Tasks for this exercise:
- A) Using the Littlepage v. Jenkins court page, answer these questions:
(i) Which court is the case in?
(ii) On what date was the Petition filed?
(iii) Who filed the Return of Writ?
- B) From the Littlepage v. Jenkins court page, extract the passage from "Download the entire" up to and including "Correctional Institution, Respondent.", copied word for word.

Excerpt provided:
━━━━━━━━━━
Searching over 5,500,000 cases.


searching
Buy This Entire Record For $7.95

Download the entire decision to receive the complete text, official citation,
docket number, dissents and concurrences, and footnotes for this case.

Learn more about what you receive with purchase of this case.

Littlepage v. Jenkins

United States District Court, S.D. Ohio, Western Division

December 20, 2017

DANIEL LITTLEPAGE, Petitioner,
v.
CHARLOTTE JENKINS, Warden, Chillicothe Correctional Institution, Respondent.

          Michael R. Barrett District Judge

          REPORT AND RECOMMENDATIONS

          MICHAEL R. MERZ UNITED STATES MAGISTRATE JUDGE.

         This is a habeas corpus case, brought pro se by Petitioner Daniel Littlepage under 28 U.S.C. § 2254. The Petition was filed January 26, 2017 (ECF No. 9). The same day Magistrate Judge Stephanie Bowman ordered the State to file an answer (ECF No. 8). In response the Warden filed the State Court Record (“SCR”)(ECF No. 13) and a Return of Writ (ECF No. 14). On July 20, 2017, Petitioner filed his Reply (ECF No. 15).
━━━━━━━━━━
Record extracts:
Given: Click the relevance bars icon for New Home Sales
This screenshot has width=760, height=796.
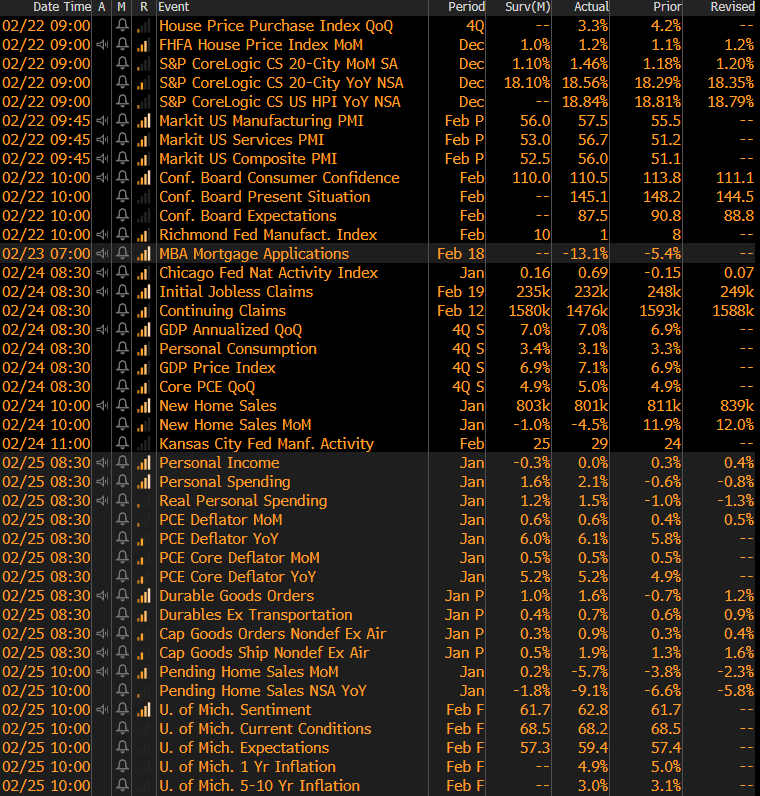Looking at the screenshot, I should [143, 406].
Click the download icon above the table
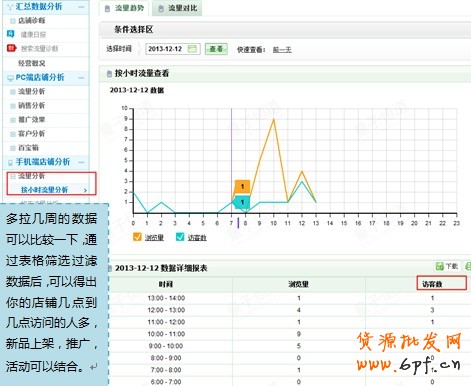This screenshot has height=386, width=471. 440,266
━━━━━━━━━━
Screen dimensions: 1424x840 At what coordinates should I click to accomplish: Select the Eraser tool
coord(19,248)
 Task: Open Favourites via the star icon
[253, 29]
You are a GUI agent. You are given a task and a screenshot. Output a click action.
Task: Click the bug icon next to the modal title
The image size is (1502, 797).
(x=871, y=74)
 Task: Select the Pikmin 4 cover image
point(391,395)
━━━━━━━━━━
Set of answers:
- A)
(i) United States District Court, S.D. Ohio, Western Division
(ii) January 26, 2017
(iii) The Warden

- B)
Download the entire decision to receive the complete text, official citation,
docket number, dissents and concurrences, and footnotes for this case.

Learn more about what you receive with purchase of this case.

Littlepage v. Jenkins

United States District Court, S.D. Ohio, Western Division

December 20, 2017

DANIEL LITTLEPAGE, Petitioner,
v.
CHARLOTTE JENKINS, Warden, Chillicothe Correctional Institution, Respondent.